- Official Japanese DVD cover (2010 version) of Ninja Butai Gekko.
- Genre: Spy drama; Action-adventure;
- Created by: Tatsuo Yoshida
- Starring: Joh Mizuki
- Narrated by: Toru Ohira
- Composer: Chumei Watanabe
- Country of origin: Japan
- No. of episodes: 130

Original release
- Network: Fuji Television
- Release: January 3, 1964 – October 2, 1966

= Phantom Agents =

Phantom Agents (忍者部隊月光, Ninja butai gekkō) is a Japanese action/spy drama television series of 130 black and white episodes that aired from 3 January 1964 to 2 October 1966. The series was created by Tatsuo Yoshida and based on the manga Boy Ninja Squad Moonlight (少年忍者部隊月光, Shonen Ninja Butai Gekkō), which was published/serialized by Shonen Gahosha's Weekly Shonen King from 1963 to 1965.

==Synopsis==
The Phantom Agents were modern day ninja working for the Japanese government, mostly against the dastardly "Black Flag" organization.
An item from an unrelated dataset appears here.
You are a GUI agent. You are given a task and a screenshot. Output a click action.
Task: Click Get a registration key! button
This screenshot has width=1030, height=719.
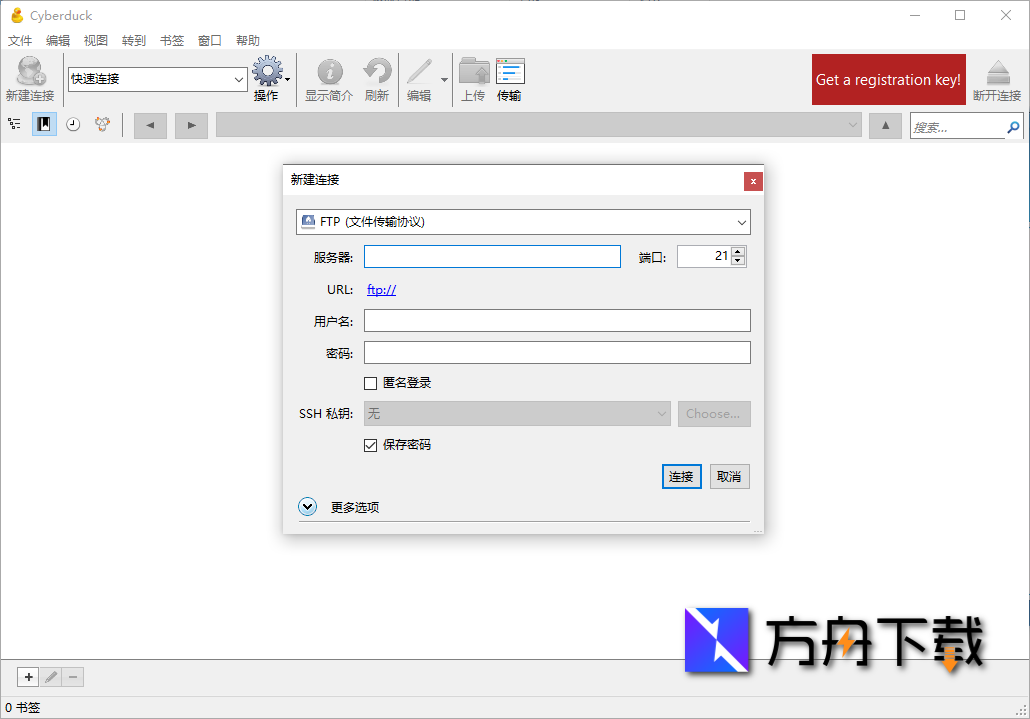(888, 80)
They wore "pudding basin" motorcycle helmets, and in the earlier episodes they ran everywhere in single file, but later graduated to a Toyota Crown Saloon.
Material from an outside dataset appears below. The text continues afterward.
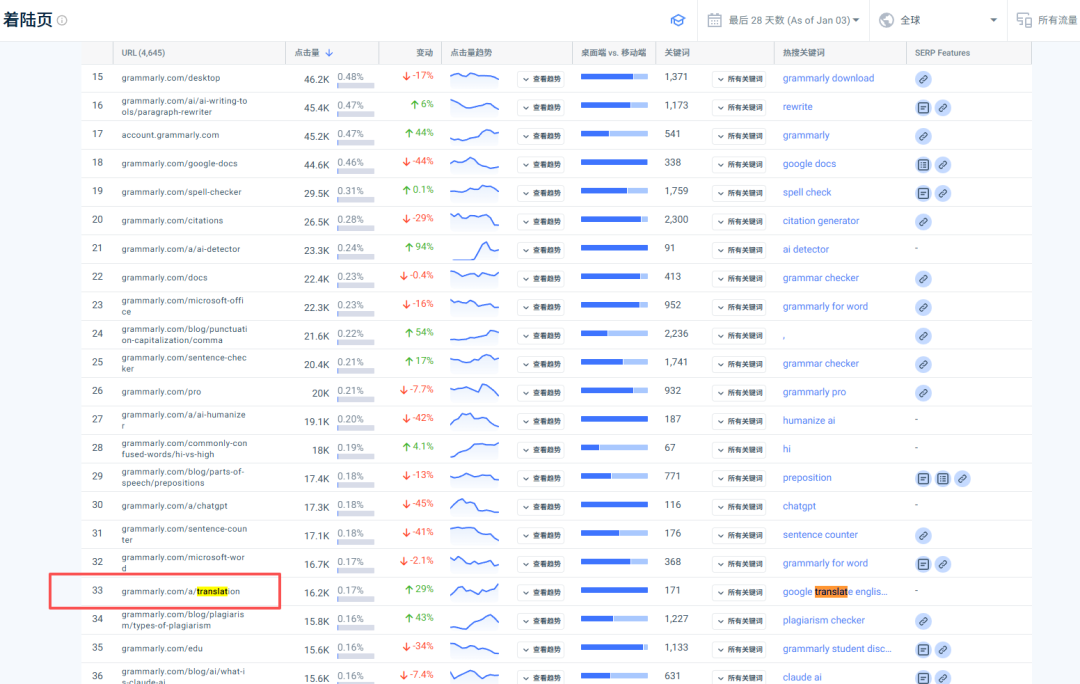Image resolution: width=1080 pixels, height=684 pixels.
Task: Expand 查看趋势 for account.grammarly.com row
Action: (541, 136)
The Phantom Agents were armed with ninja weapons such as shuriken and used guns "only as a last resort," as was patiently explained to the only female member in the title sequence of each episode. They had the ability to jump backwards up onto the limbs of trees and could hold a piece of cloth with a brick pattern on it in front of them and thus blend into the wall behind them, becoming invisible to their opponents.

The series starred Joh Mizuki as Phantar, the leader of the Phantom Agents. Other agents included Tugor, Cordo, Zemo and a female agent, Margo (later replaced by Gina). There was also a small boy agent, Tomba. Other agents that joined later in the series were Andar (who seemed to replace Tugor) and Mundo, who could roll himself up into a bowling ball to knock over the villains. Tugor was killed by a bomb in one of the episodes, leaving behind only a boot that many fans remember as a sad moment in the series. Another agent, Gino, was killed in the first episode.

The three main criminal organisations the Phantom Agents fought against each had a distinctive character:
- The Black Flags of Smigzee included black-clad ninja and also uniformed guards at their island base. (Smigzee means Secret Military Intelligence Group Zee according to an explanation given in the Phantom Agents episode Operation Red Ghost.)
- The Mocula looked much like Yakuza or Mafia hoods, but with added ninja abilities.
- The Ghost Group, who were the main adversary in later episodes, had a mysterious magical aspect and included magicians with highly specialised skills.

== Impact beyond Japan ==
Phantom Agents first screened in Australia on the Seven Network on 31 January 1966. The series, shown mainly in Sydney, enjoyed considerable popularity among Australian children following on from the huge success of The Samurai, the first Japanese TV series ever shown in Australia, which became a major ratings success there during 1965. A teen rock band in Melbourne has named themselves The Phantom Agents.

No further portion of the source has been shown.